On Logisitic, 7 of 8; Means by Logistic

7. Means by Logistic

          Consider the arithmetic and harmonic means:
          AM    =    (x+y)/2      =    (x+y) {+} (x+y)    =   (x{+}x) +(y{+}y)
          HM    =    2(x {+} y) =    (x{+}y) + (x{+}y) =   (x+x) {+} (y+y)
          The arithmetic mean corresponds to these logistic expressions:
                    (x and y) or (x and y)
                    (x or x) and (y or y)
-        and the harmonic mean corresponds to these:
     (x or y) and (x or y)
     (x and x) or (y and y)

          Now recall this equation:
          x {+} y   =    (xy) / (x+y)
          Therefore: (x+y) (x{+}y)   =   xy;
                           ((x+y)/2)(2(x{+}y))   =   xy;
                            AM*HM = xy.

          Now consider this iteration:
                    (x0, y0)           =        (a, b)
                    (xN+1, yN+1)  =        ( 2(xN{+}yN) , (xN+yN)/2 )

          This corresponds to the logistic system:
          Tweedledee: “I and my brother are true, or I and my brother are true.”
          Tweedledum: “I or my brother are true, and I or my brother are true.”

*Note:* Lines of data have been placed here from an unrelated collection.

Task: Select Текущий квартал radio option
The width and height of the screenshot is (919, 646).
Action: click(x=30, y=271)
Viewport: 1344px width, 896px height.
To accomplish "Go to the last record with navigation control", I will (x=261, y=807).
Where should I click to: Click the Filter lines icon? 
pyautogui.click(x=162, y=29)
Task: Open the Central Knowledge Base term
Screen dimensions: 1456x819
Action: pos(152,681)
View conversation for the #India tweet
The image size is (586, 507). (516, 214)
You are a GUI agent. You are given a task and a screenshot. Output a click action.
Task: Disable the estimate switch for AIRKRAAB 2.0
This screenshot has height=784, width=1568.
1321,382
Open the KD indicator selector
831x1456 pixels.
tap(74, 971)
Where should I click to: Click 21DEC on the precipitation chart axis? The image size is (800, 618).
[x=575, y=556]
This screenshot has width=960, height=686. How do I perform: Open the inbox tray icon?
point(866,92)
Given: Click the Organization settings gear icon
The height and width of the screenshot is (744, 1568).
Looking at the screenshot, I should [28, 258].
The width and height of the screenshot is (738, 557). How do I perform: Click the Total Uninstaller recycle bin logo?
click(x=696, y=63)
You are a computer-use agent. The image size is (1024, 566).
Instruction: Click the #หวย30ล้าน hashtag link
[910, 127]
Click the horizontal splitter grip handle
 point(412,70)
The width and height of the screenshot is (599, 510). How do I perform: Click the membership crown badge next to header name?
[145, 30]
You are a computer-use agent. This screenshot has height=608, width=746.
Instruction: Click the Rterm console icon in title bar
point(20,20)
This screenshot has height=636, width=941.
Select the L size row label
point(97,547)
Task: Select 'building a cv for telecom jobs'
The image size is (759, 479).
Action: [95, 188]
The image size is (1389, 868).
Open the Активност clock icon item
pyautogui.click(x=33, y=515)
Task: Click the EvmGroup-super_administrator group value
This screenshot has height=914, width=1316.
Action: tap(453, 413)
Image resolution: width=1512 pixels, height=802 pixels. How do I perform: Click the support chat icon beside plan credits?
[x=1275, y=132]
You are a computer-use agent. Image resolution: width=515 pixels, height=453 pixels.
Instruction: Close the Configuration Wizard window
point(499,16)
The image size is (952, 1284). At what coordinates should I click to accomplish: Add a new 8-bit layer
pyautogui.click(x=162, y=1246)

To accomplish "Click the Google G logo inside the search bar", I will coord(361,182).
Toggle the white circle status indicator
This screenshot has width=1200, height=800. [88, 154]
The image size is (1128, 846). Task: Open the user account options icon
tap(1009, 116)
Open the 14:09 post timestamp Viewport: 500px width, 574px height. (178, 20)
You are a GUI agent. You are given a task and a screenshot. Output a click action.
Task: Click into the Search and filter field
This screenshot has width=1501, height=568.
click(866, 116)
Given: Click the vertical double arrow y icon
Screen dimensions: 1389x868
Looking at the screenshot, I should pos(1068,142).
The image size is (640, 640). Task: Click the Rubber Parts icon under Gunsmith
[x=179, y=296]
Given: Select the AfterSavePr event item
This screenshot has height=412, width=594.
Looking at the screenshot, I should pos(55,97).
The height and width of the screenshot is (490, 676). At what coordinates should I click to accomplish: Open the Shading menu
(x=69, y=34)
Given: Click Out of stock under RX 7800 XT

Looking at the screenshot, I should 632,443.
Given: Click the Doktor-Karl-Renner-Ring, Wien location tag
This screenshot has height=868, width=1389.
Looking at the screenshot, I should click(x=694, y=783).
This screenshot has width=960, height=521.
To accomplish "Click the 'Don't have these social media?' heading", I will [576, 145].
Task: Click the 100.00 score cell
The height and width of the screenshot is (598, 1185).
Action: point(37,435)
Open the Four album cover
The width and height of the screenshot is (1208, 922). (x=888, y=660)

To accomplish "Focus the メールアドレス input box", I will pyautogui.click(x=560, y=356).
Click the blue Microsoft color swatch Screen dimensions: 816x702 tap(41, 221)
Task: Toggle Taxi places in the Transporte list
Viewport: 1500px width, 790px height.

          The recursion preserves the product of the components, since AM*HM=xy.
          Therefore, by recurrence, yN  = ab/xN
          Therefore xN+1  =  (xN + ab/xN)/2 =  (xN2 + ab)/(2xN)
          This is the Newton’s-method recursion for the square root.
          If ab>0 then let zN  = xN/root(ab) ; this implies:
                    zN+1 =  (zN2 + 1)/(2zN)
          Compare that to the hyperbolic-cotangent identity:
                    coth(2A) =  (coth(A)2 + 1)/(2coth(A))
          By recurrence we derive, for some A0:
                    zN+1 = coth(A0*2N)
          Therefore     xN+1 = root(ab) coth(A0*2N)
          This converges to root(ab) if A0 > 0, which happens if a>0;  and it converges to -root(ab) if A0 < 0, which happens if a<0.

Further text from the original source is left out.